(Beginning of Data in this exercise)
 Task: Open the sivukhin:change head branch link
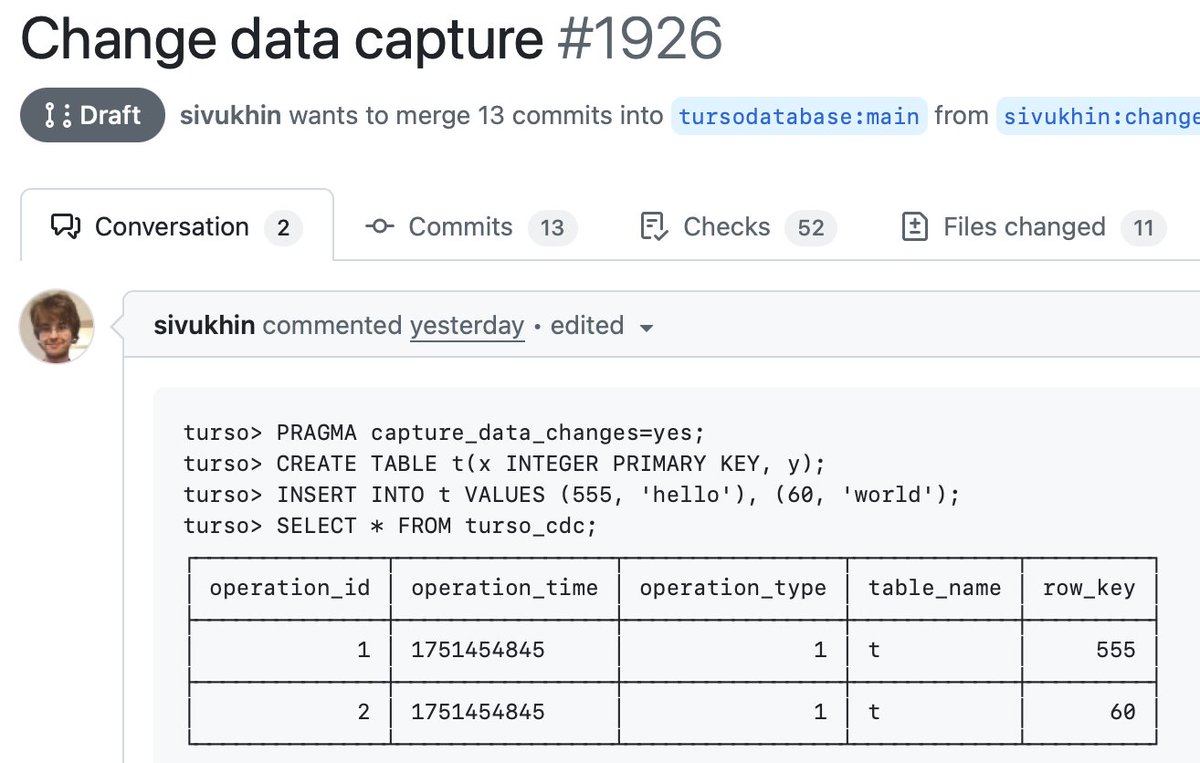pos(1099,116)
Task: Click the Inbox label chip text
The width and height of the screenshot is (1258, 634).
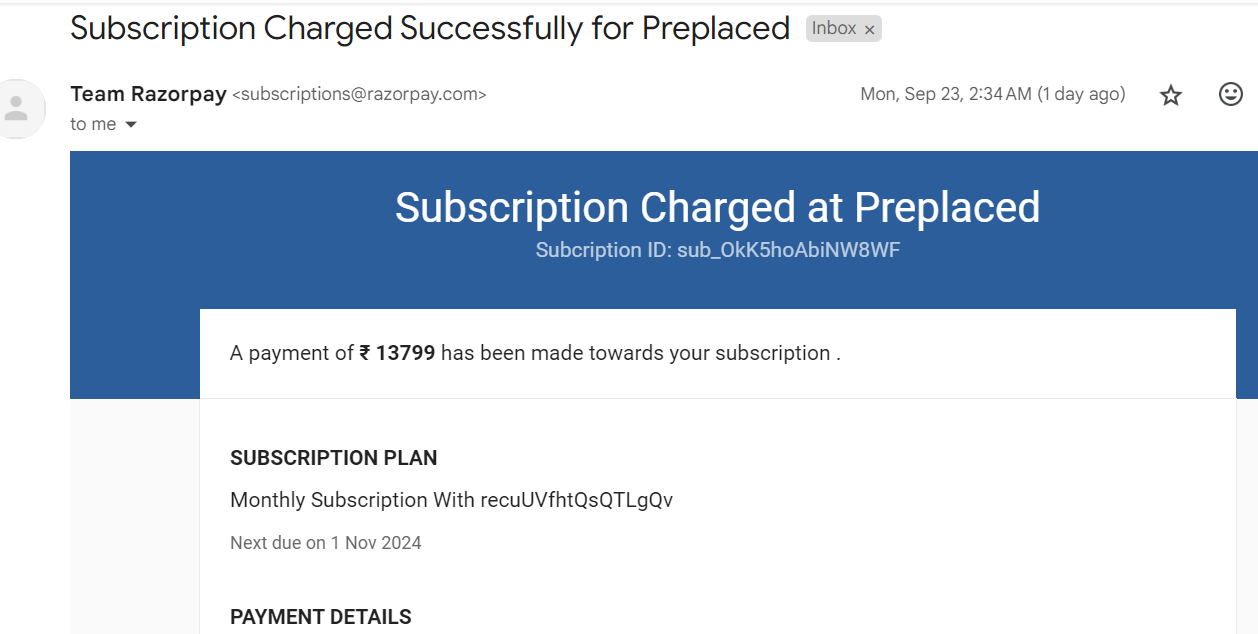Action: click(x=833, y=29)
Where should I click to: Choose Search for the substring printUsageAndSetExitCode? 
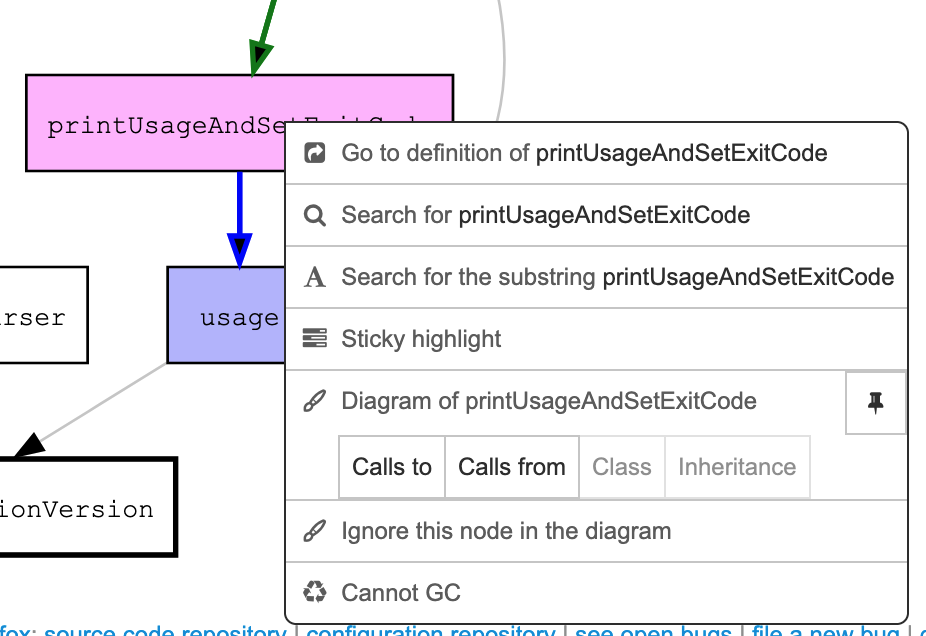coord(617,277)
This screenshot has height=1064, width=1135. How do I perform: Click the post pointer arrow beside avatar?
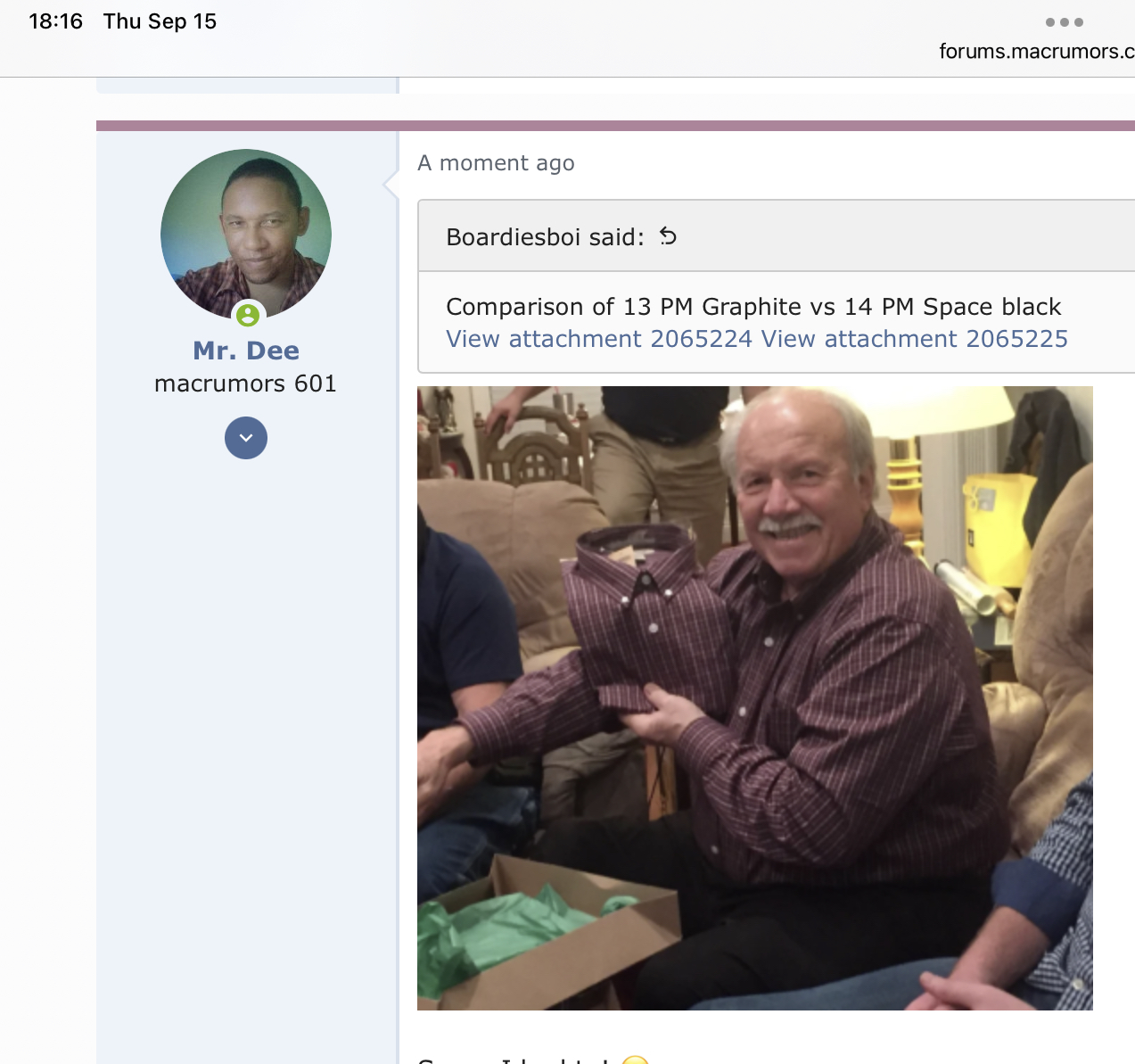pos(391,184)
(End of Data in this exercise)
__Work task__
Reproduce nothing but the lines running from the line with "The width and" through the end of the records, keeping both end lines and dropping the pictures.

__Task answer__
The width and height of the screenshot is (1258, 634).
Action: click(x=833, y=29)
Where should I click to: Choose Search for the substring printUsageAndSetExitCode? 
coord(617,277)
This screenshot has height=1064, width=1135. How do I perform: Click the post pointer arrow beside avatar?
pos(391,184)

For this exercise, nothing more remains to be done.